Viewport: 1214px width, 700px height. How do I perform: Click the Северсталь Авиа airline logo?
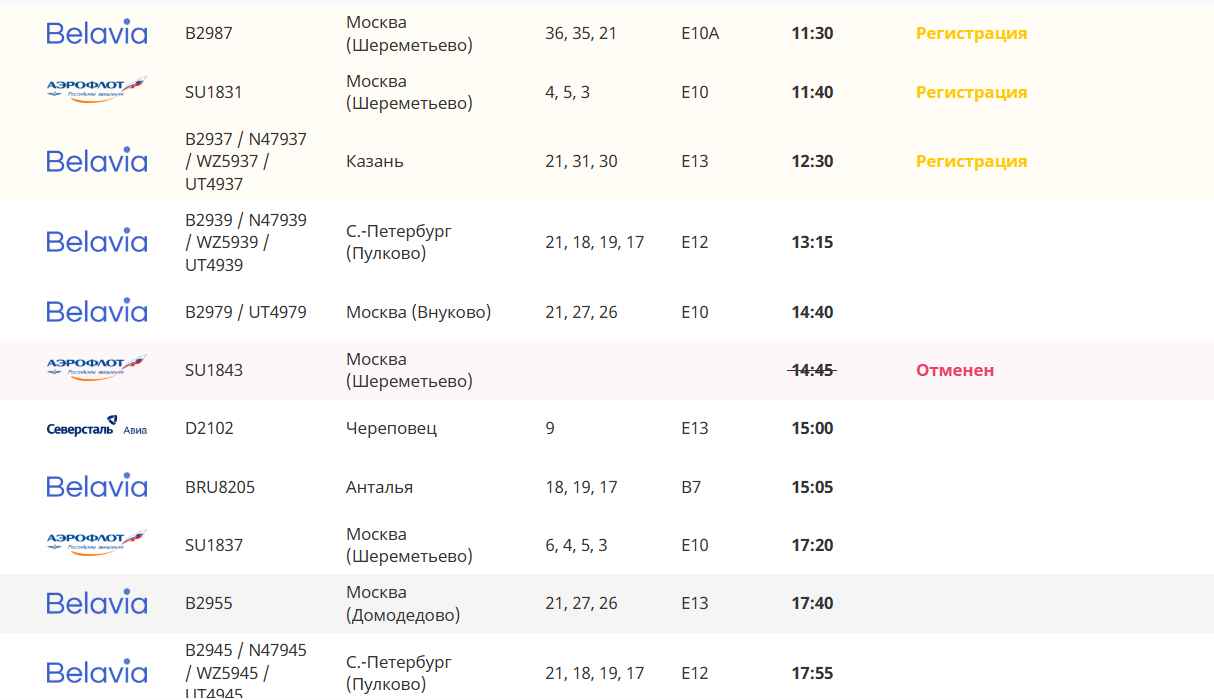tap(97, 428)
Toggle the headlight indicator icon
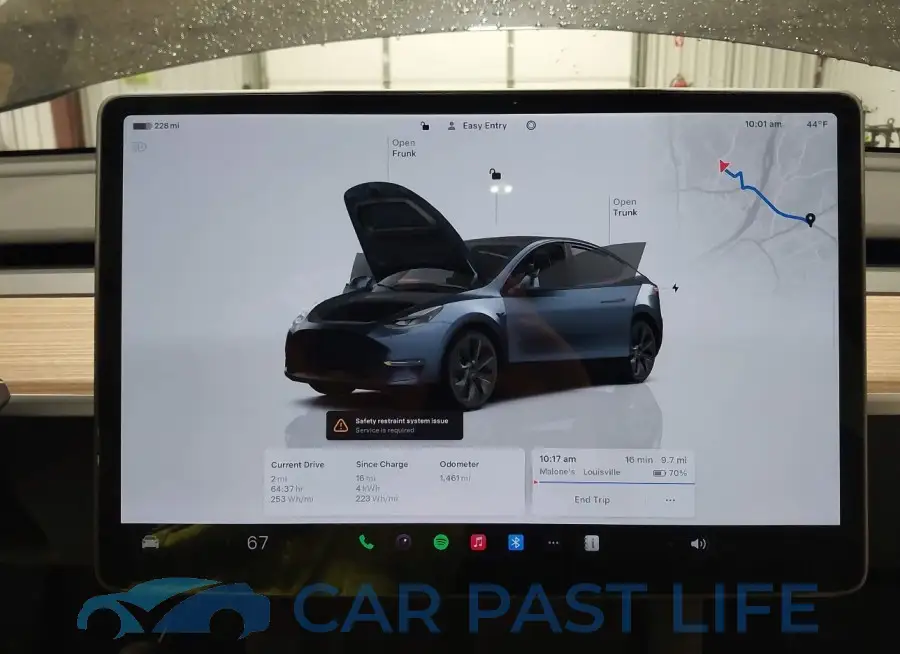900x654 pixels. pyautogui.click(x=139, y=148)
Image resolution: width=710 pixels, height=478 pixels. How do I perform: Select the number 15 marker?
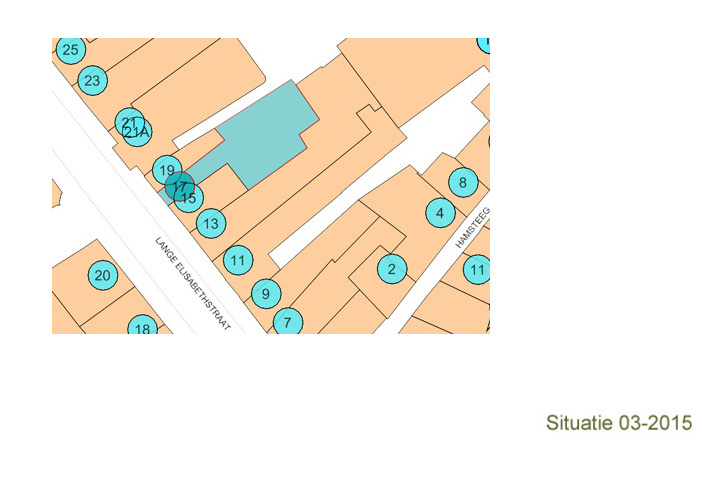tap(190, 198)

_____

Instruction →
Output these lines as a two-column CSV with the headers instruction and response, one row per line: its text in the first quoted field and its answer in the second, with any line breaks turned into spaces. Leave the pictures out.

Expected answer →
instruction,response
"Viewport: 1214px width, 700px height. How do I perform: Click the Северсталь Авиа airline logo?","tap(97, 428)"
"Toggle the headlight indicator icon","900x654 pixels. pyautogui.click(x=139, y=148)"
"Image resolution: width=710 pixels, height=478 pixels. How do I perform: Select the number 15 marker?","tap(190, 198)"